The engineering buildings in Stuttgart
The intellectual father of Stuttgart’s television tower, Fritz Leonhardt, had already said in 1956, of his engineering building, something that could basically be applied to architecture in general: “The building succeeds in conveying the technical requirements in beautiful forms so that people can enjoy it while using it”.
In addition to this landmark, Stuttgart is also known among architecture lovers for further classics such as the Weissenhofsiedlung exhibition area with its buildings from 1927, the 18-storey skyscraper Tagblatt-Turm, the city main’s railway station (Hauptbahnhof), the congress center Liederhalle and the national gallery (Staatsgalerie).
You will also discover the inventive side of Stuttgart, but rather away from the city center. Taking a guided architectural tour out of the valley, you will find experiments – which is an understatement in the Swabia region – and also a lot of style-consciousness and aesthetic cross-thinking!
It is interesting to note, though, that the outstanding projects in Stuttgart are not “architectural fantasies”, but proposals which always have a strong connection with their own constructive, predictable and engineering-oriented quality. This means that they result from close partnerships between architects and engineers or even that they are directly accomplished by engineers alone.
They can do everything: towers and stadiums
Stuttgart’s brightest project, in the true sense of the expression, is the previously mentioned television tower created in 1956 by master builder Fritz Leonhardt, a civil engineer. But other “architects-engineers” have also left their marks on the city as well as further afield, such as: the Pritzker prize-winner Frei Otto, with the Olympia Stadium in Munich; the engineering office Schlaich Bergermann and Partner, with soccer stadiums for the World Championship in South Africa; or the architect and construction engineer Werner Sobek, with energy-efficient projects all over the world.

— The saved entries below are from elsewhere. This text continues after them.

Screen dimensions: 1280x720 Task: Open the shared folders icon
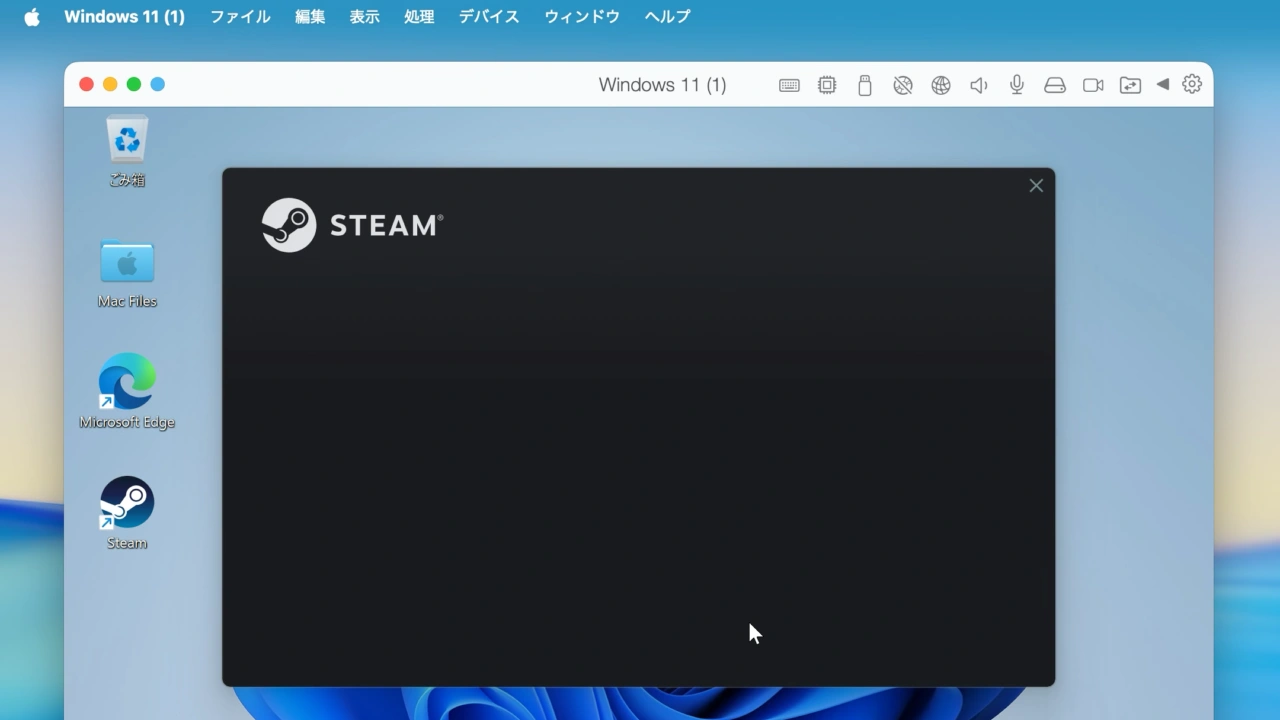pos(1130,85)
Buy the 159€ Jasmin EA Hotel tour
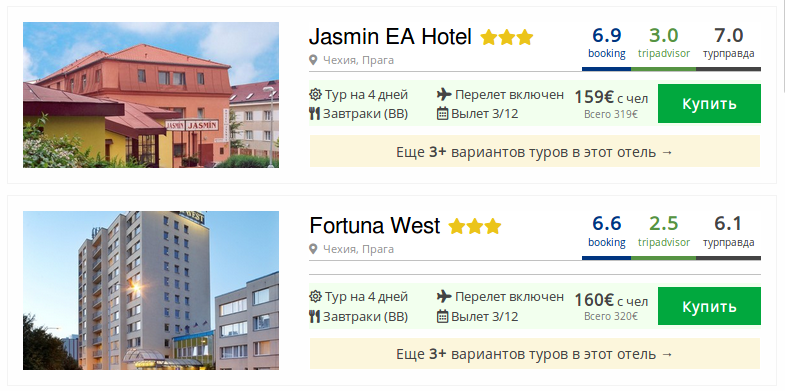Image resolution: width=785 pixels, height=391 pixels. coord(709,104)
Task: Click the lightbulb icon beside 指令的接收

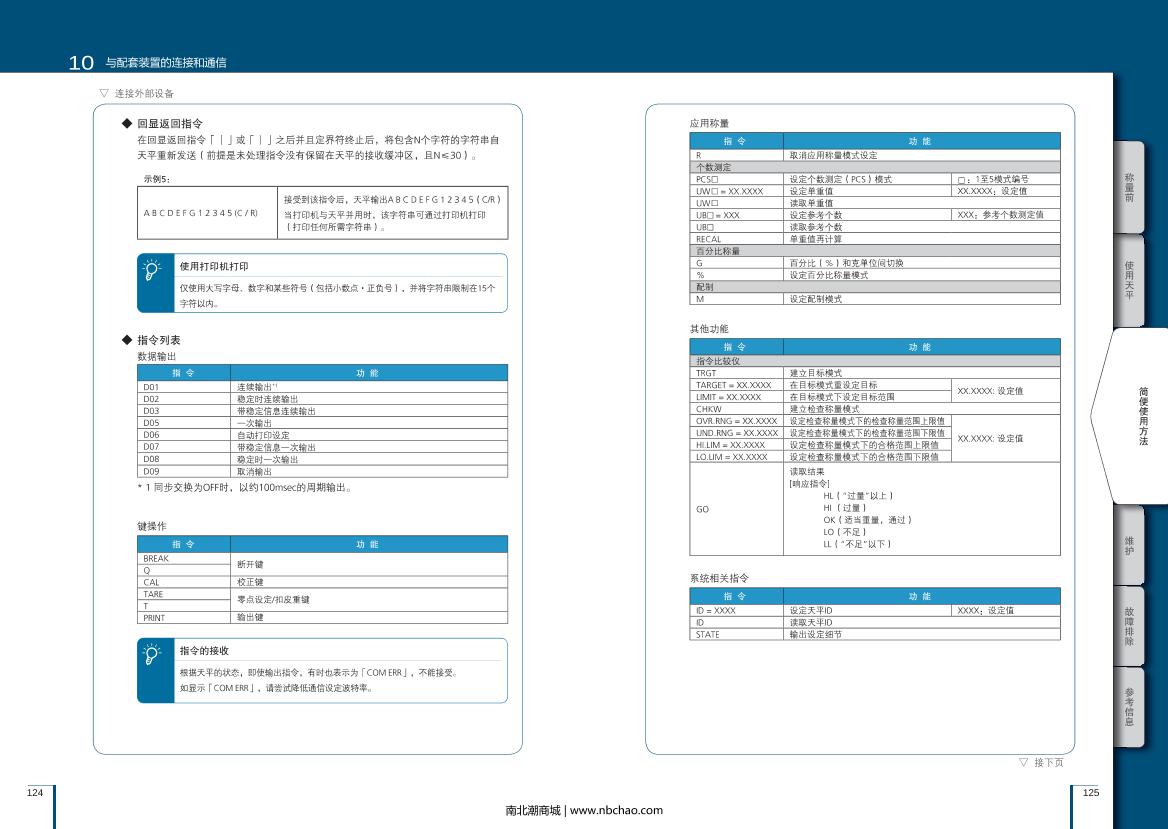Action: pos(152,653)
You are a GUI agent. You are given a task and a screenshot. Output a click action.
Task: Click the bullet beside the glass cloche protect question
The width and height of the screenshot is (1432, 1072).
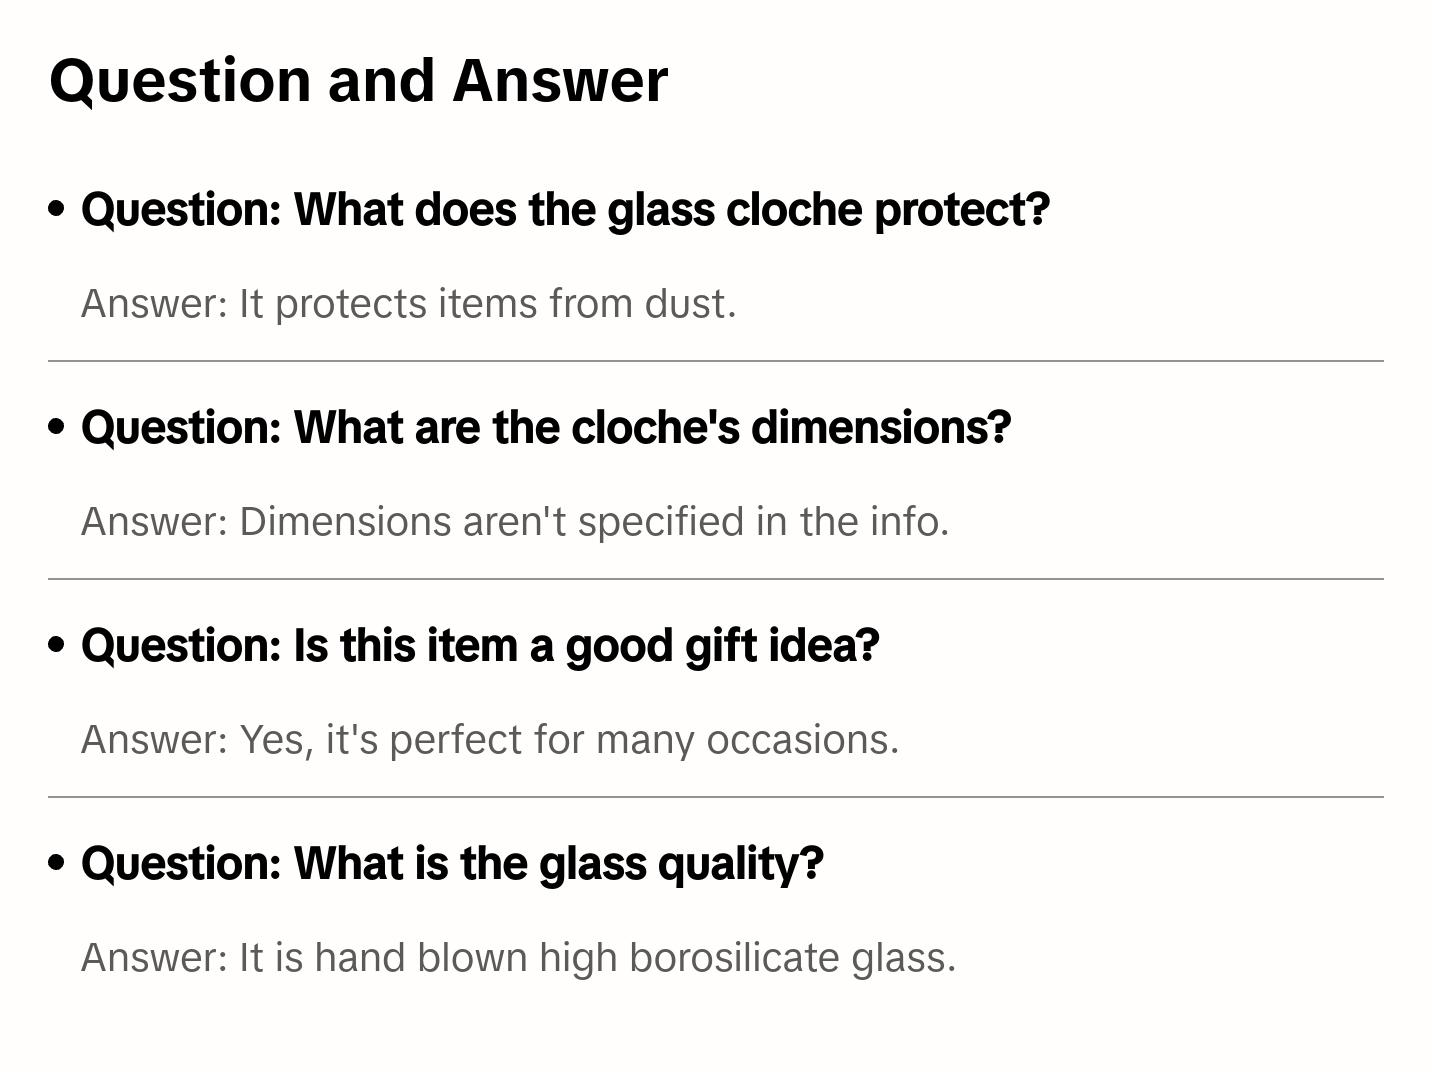tap(57, 209)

Get out of the valley to find the best architectural sites
These offices have also left outstanding structures in Stuttgart itself and they are best discovered with guided architectural tours because of their mostly hidden locations. Killesberg tower, in the park with the same name, is an elegant engineering building with a lookout platform by Schlaich Bergermann and Partner, who created it in 2001. Not far away in the Weissenhofsiedlung area is the energetically forward-looking active house B10: built in 2014 by the ‘”solar-architect” Werner Sobek, it produces twice as much energy as it consumes.
At the university campus in Stuttgart-Vaihingen, from 1959, there was a lot of space for experimental buildings which are still available to visit. One architectural classic is the Institute for Lightweight Construction, built by Frei Otto in 1964, and another is the famous 1987’s Hysolar Research Institute by architectural office Behnisch, which was based on an early deconstructionist manifesto.
As for current examples of design and architecture for the 21st century, a good one is the Center for Virtual Engineering (ZVE), designed by Ben van Berkel of UNStudio in 2012.
Curious? Visit the Swabian Silicon Valley of Archiengineering!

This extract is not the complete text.